Thomas Delquié: 00:37:15.732 That’s like I said, we slash cost by about 15%. So that’s the scale of the reductions that we had. And yes, it is scalable to multiple sites. The problem at Teréga is that we have network of 5,000 kilometers, a lot of distant sites. We have about 500 or 600 of them. And so to collect the data from all the sites was really complicated. And so this approach is extremely scalable. It’s a distributed approach. You put an Indabox on your distant sites and you send it directly to the cloud. So it’s very easy to scale. That was the point.
Caitlin Croft: 00:37:57.205 All right. How have you achieved AF data analytics and PI Vision reporting and visualization?
Thomas Delquié: 00:38:06.419 Is the question, how did we achieve that yet?
Nicolas Lafargue: 00:38:09.120 Yes.
Caitlin Croft: 00:38:10.249 Mm-hmm.
Nicolas Lafargue: 00:38:10.923 Data analytics and PI Vision reporting.
Thomas Delquié: 00:38:12.803 Yeah, but we recreated services in IO-Base to visualize the data. So we have a small module with a data reporting library that we implemented that is at your hand. You can create the reporting that you want. Of course, it’s not Tableau or Power BI, obviously. And same thing for the data visualization. We have a SCADA in the clouds. We have a tool to create the drawings that you want on which you want to input your data.
Caitlin Croft: 00:38:44.876 How did you handle data reprocessing, for example, purging and ingesting of invalid data? Did you face any issues with InfluxDB and what volume of data — how much volume of data are you ingesting per day?

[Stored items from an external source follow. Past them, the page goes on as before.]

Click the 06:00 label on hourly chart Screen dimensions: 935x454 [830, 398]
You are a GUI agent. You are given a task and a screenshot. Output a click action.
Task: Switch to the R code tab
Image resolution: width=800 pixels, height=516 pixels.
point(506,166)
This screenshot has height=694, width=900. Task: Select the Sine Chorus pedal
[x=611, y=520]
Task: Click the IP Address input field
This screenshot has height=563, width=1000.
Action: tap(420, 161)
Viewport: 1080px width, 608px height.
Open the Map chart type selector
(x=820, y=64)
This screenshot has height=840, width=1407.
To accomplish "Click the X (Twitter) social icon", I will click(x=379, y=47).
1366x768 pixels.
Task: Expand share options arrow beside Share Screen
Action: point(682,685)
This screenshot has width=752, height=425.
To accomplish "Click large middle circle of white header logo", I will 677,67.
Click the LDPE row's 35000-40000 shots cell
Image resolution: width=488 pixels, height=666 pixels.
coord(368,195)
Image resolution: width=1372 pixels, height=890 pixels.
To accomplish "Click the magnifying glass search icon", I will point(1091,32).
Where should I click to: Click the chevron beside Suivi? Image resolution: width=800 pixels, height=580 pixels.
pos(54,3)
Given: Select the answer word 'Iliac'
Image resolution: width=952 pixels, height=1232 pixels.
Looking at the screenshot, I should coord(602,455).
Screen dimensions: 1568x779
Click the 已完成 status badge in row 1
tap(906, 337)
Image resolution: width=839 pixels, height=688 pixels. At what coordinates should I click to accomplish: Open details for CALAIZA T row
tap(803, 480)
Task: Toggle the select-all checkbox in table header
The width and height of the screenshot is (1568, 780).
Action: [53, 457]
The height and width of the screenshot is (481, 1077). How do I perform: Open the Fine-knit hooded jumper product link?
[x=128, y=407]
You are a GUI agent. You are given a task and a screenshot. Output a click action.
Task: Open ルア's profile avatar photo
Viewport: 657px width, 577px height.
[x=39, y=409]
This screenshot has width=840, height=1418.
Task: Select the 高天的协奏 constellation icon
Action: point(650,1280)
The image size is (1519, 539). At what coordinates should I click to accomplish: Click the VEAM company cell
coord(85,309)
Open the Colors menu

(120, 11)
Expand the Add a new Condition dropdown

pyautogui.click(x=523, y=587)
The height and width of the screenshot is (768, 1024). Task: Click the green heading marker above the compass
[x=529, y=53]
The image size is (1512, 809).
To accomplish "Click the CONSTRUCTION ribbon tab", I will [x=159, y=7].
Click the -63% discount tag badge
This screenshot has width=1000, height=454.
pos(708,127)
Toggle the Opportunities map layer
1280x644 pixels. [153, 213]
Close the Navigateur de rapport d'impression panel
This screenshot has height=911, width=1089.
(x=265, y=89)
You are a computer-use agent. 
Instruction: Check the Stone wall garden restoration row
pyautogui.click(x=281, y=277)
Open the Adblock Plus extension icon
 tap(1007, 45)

Thomas Delquié: 00:39:01.688 Mm-hmm. For the data reprocessing, at first, I have to say, we collect all this data, and we send each row to our data streams. That was the point, to all of the point and even the invalid one. And then you can create formulas to refactor the data as much as you want.
Nicolas Lafargue: 00:39:25.824 For example, for Teréga, we send 10 giga of data per day compressed, of course.
Caitlin Croft: 00:39:36.665 Do you guys have any — oh, sorry.
Thomas Delquié: 00:39:39.333 No, no. No, I do not recall we faced any issues on Influx. Sorry, we are searching.
Caitlin Croft: 00:39:46.784 That’s great news to me that you didn’t face any issues. We like hearing that. What’s the frequency of data logged into InfluxDB? Do you guys have any figures on how many metrics you were ingesting?
Thomas Delquié: 00:40:03.683 Yeah, we talked about it today. We have about 100,000 metrics per day that are coming, and they are — the frequency range from five seconds to one or two minutes, or even some of them are just one per day. But most of them are in the range of five seconds to one minute, that was the point. And yes, there are no specific latency issue, but of course, between the collection on site, the data that goes through the internet collection and then the writing on Influx, we consider that we are in a near real time. It takes a few seconds for any new data generated in the cloud on the site to be uploaded in the cloud. And that way I will be able to answer the next question, which is you can change the frequency of data collected on site. You can go to one second if you want, but obviously the more the frequency is high, the less data you can collect overall.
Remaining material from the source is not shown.